§ **DER TEXTAUSZUG**
West Side Story am Staatstheater Kassel
West Science Fiction Story
Nach dem innovativen Broadway-Musical „Ragtime“ der letzten Spielzeit steht seit dem 20.01.18 in Kassel ein vermeintlich langweiliger Klassiker von Leonard Bernstein auf dem Spielplan. Wenn jedoch der junge Philip Rosendahl, der nach Regiearbeit für das Studio Lev und das Junge Staatstheater erstmals für die Oper am Staatstheater Kassel inszeniert, alle Fäden in der Hand hält, vermag die „West Side Story“ tatsächlich zu überraschen. Daniel Roskamps Bühne besteht aus zwei drehbaren Elementen, die Abwasserrohre auf der einen und auf der anderen Seite die umgedrehten Buchstaben „W-E-S-T“ zeigen, in denen links Doc´s Drugstore, Treffpunkt der US-amerikanischen Jets, und rechts Anitas Brautladen der puerto-ricanischen Sharks beheimatet sind.
Berührende Traumsequenz
Die Kostüme von Brigitte Schima trennen die rivalisierenden ethnischen Gruppen strikt in zwei Farblager aus türkis-blau-gelb und rot-violett, was sich bis in die futuristisch gestylten Haarfrisuren und das Make-Up fortsetzt. Dies sorgt bei den spektakulären Choreografien von Volker Michl nach den Motiven von Jerome Robbins für eine gelungene optische Trennung. Das „Romeo und Julia“ Liebespaar ist „anders“ als der Rest, mischen sich in Marias Kleid Blautöne und stiehlt sich in Tonys Hemd auch etwas Rot. Eigentlich simpel, aber in der visuellen Wirkung unglaublich effektvoll und berührend ist die „Somewhere“-Traumsequenz der beiden Hauptdarsteller, in der über eine Film-Einspielung die beiden Gruppen buchstäblich im Regen stehen und dabei die trennende Farbe komplett aus den Haaren gewaschen wird und sich die einzelnen Individuen plötzlich ohne Einschränkungen als gleichwertige Menschen akzeptieren und lieben können – ein fragiler Traum, der schnell wieder zerbricht und die Liebenden in die Realität von Hass und Gewalt zurückwirft.

§ **DIE EINTRÄGE**

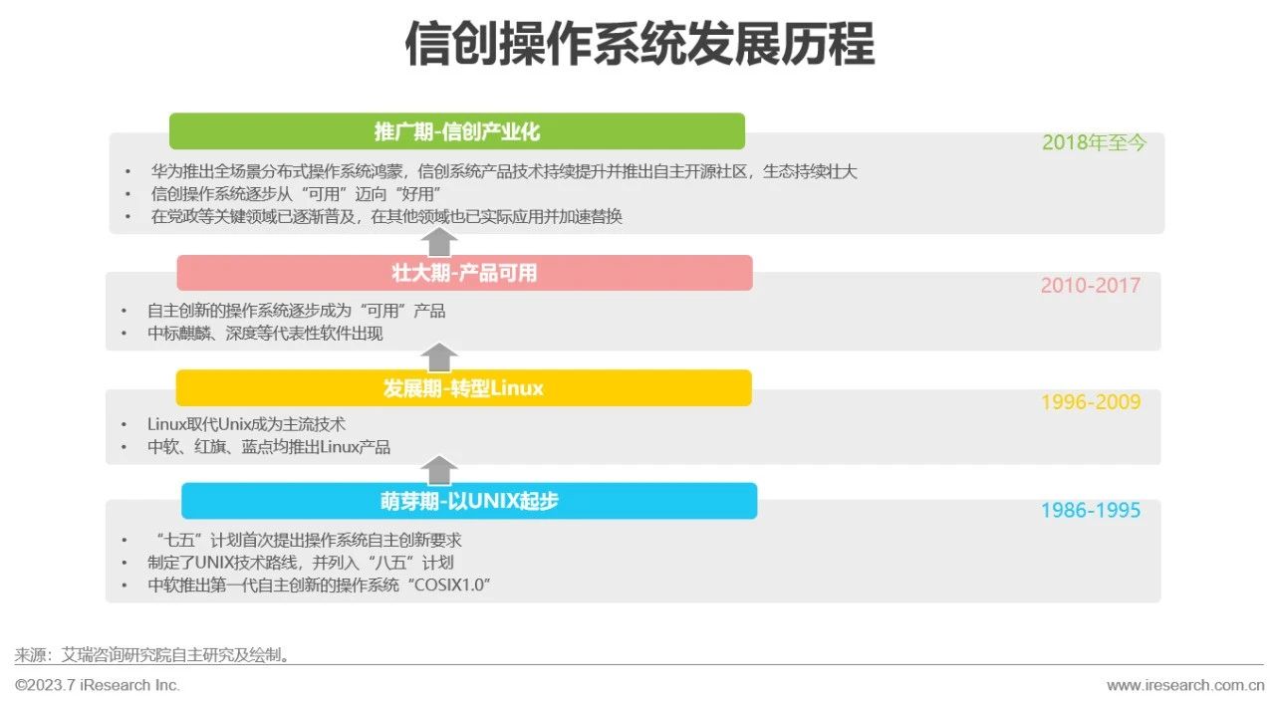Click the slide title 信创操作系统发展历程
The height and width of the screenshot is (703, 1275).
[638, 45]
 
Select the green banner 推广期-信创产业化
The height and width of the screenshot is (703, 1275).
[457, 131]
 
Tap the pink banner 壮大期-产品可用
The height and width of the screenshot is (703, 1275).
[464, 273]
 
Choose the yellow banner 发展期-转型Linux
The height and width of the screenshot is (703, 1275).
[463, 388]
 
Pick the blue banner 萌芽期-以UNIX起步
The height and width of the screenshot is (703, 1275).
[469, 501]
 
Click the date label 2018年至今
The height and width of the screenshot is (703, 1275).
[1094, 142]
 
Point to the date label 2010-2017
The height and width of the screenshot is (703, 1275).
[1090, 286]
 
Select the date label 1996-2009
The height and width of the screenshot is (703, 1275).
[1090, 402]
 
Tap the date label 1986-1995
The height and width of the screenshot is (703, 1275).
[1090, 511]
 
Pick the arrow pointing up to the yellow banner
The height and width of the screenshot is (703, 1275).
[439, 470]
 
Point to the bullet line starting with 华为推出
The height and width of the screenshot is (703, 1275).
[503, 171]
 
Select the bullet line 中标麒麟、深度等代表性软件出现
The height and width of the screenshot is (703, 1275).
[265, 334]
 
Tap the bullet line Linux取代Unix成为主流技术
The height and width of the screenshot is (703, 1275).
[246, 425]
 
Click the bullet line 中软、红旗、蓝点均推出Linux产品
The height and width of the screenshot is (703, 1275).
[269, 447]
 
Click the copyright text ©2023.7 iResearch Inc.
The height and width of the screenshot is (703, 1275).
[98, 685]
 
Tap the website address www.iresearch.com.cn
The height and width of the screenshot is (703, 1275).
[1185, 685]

§ **DEINE AUFGABEN**
[A] Prüf anhand des Textes über die „West Side Story“ in Kassel, ob diese drei Aussagen stimmen: (i) Die Bühne hat Daniel Roskamp gestaltet. (ii) Philip Rosendahl inszeniert zum zweiten Mal für die Oper am Staatstheater Kassel. (iii) Die Choreografien stammen von Brigitte Schima. Antworte jeweils mit Ja oder Nein und zitiere die Worte aus dem Text, die das entscheiden.
[B] Greif den Text über die „West Side Story“ in Kassel nach seinem letzten Satz auf und schreib ihn weiter.

§ **DIE LÖSUNGEN**
[A]
(i) Ja: „Daniel Roskamps Bühne besteht aus zwei drehbaren Elementen“
(ii) Nein: „erstmals für die Oper am Staatstheater Kassel inszeniert“
(iii) Nein: „den spektakulären Choreografien von Volker Michl“

[B]
Kraftvolle Inszenierung und Musik, stimm- und tanzstarke Besetzung mit Judith Caspari
Die visuelle Kraft Rosendahls Inszenierung wird musikalisch vom Staatsorchester Kassel unter der Leitung von Alexander Hannemann untermauert. Das Musical wird komplett in englischer Sprache aufgeführt, doch man sollte sich als Zuschauer nicht dazu verleiten lassen, selbst die Dialoge als deutsche Übertitel mitzulesen, denn man könnte etwas vom Bühnengeschehen verpassen! Die Besetzung weiß zu überzeugen, da sie die Darsteller nicht in Tänzer, Sänger und Schauspieler trennt. Judith Caspari (alternierend Anna Nesyba) ist eine wunderbar jugendlich-energiegeladene Maria, die mit Daniel Jenz (alternierend Michael Pflumm) einen idealen Partner hat. Beide singen ihre Rollen klassisch opernhaft geprägt, was sie auch gesanglich vom restlichen Ensemble abhebt. Anna Thorén ist eine starke und emanzipierte Anita, Rupert Markthaler ein rassiger Bernado und Tom Schimon als Riff ein echter Bandenchef. Die restlichen Sharks und Jets fügen sich stimm- und tanzstark in die rundum gelungene Aufführung ein. Dieter Hönig als Doc / Glad Hand und Bernhard Modes als Officer Krupke sorgen dafür, dass selbst Stücke wie „Officer Krupke“, die in vielen anderen deutschen Inszenierungen wie Fremdkörper unangenehm hervorstechen, sich in Kassel wie aus einem Guss ins Gesamtbild eines gelungenen Musicalabends einfügen.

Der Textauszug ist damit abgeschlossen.